Dataset content —
□ □ □ □ □
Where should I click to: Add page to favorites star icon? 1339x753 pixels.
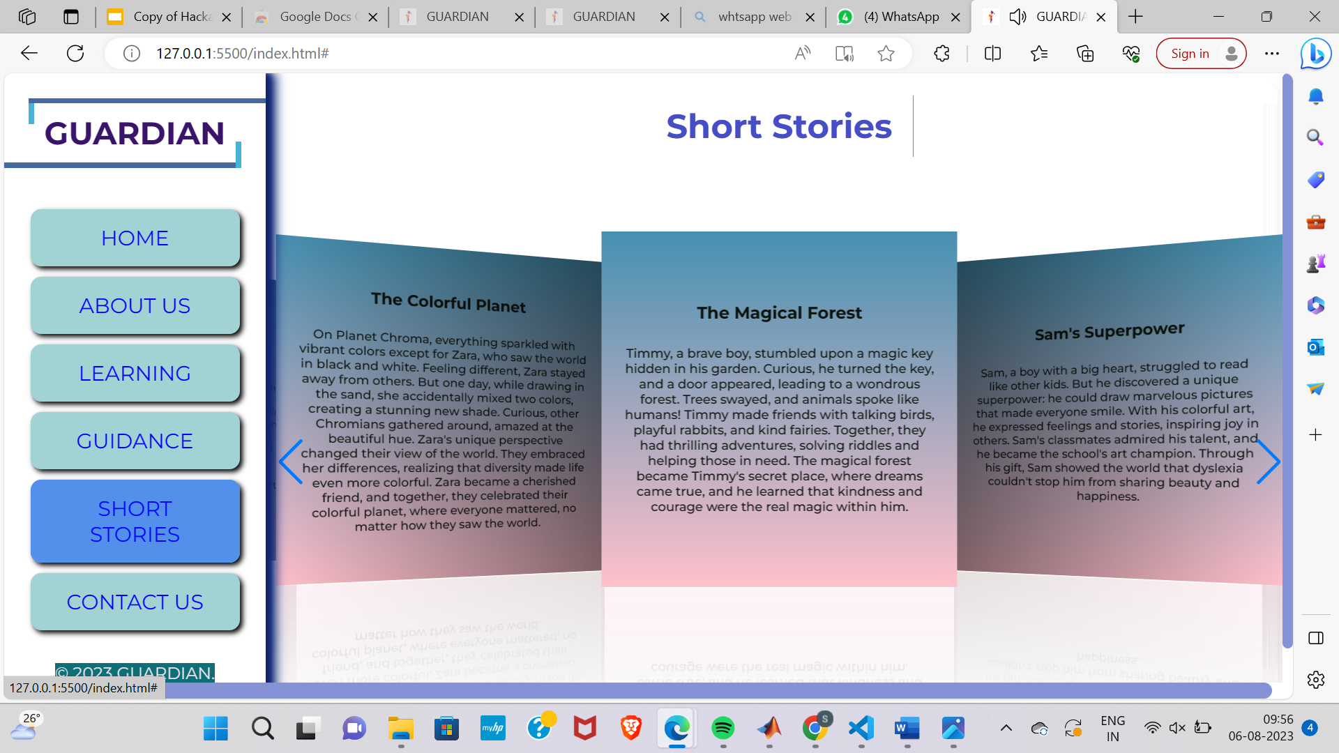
□ □ □ □ □
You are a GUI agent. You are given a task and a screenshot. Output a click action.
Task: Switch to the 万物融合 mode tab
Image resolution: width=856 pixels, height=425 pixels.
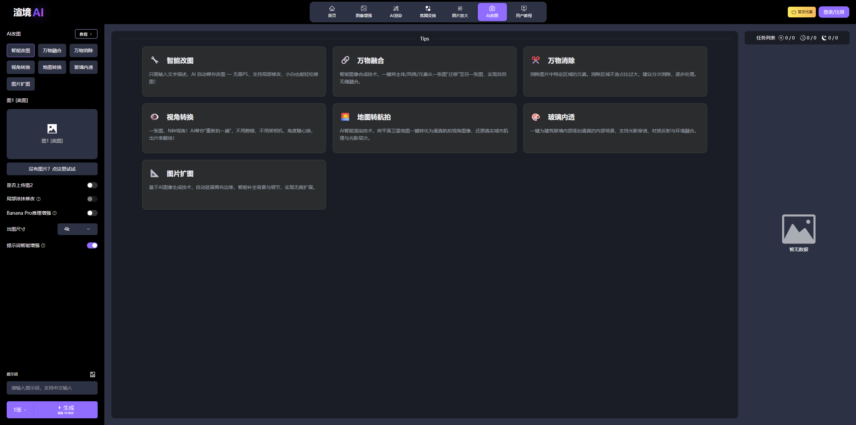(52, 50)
□ □ □ □ □
Goal of the exercise —
Find and copy each line above holding "click".

Final answer —
Where should I click to: Add page to favorites star icon? 1339x753 pixels.
You are a GUI agent. You are given a task and a screenshot. Output a click action.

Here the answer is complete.